Text section:
CM: THE NEXT GENERATION: Configuration Management Planning

Requirements Change Management.  How and when are requirements allowed to change?  Does the development team work to a requirements baseline until the release is out the door and then work on changes, or are your requirements incrementally modified throughout the design and implementation cycles?  There are differing opinions on what the best practice is here, but your CM Plan should allow the flexibility required for your Product Road Map(s). What tools and methods are you using to track change requests and changes to the requirement baseline?  What level of traceability is required - do the tools support this - do your processes support this?  Who approves changes (e.g. the customer or the market representative) and what is the formal procedure for establishing a "contract" with the development team?

Requirements Allocation and Project Management
The next area of your CM Plan has to deal with how Requirements and Requirement Changes get mapped onto Development Team Tasks.  Presumably the development team is working towards the next release.  Some requirements are targeted for that release, while others are targeted for later releases.  The requirements management tools should be able to help you to sort this out.

Data shown:
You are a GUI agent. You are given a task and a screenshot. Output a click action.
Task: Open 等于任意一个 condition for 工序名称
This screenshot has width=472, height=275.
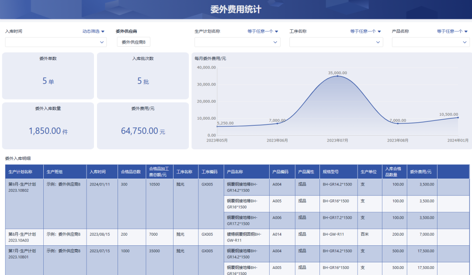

What you should do:
Answer these about the configuration management planning text:
(a) What two examples does it give of who might approve changes?
(b) What does the next area of the CM Plan have to deal with?
(c) Which tools should be able to help sort out which requirements are targeted for which release?

Reply to the task:
(a) The customer or the market representative.
(b) How Requirements and Requirement Changes get mapped onto Development Team Tasks.
(c) The requirements management tools.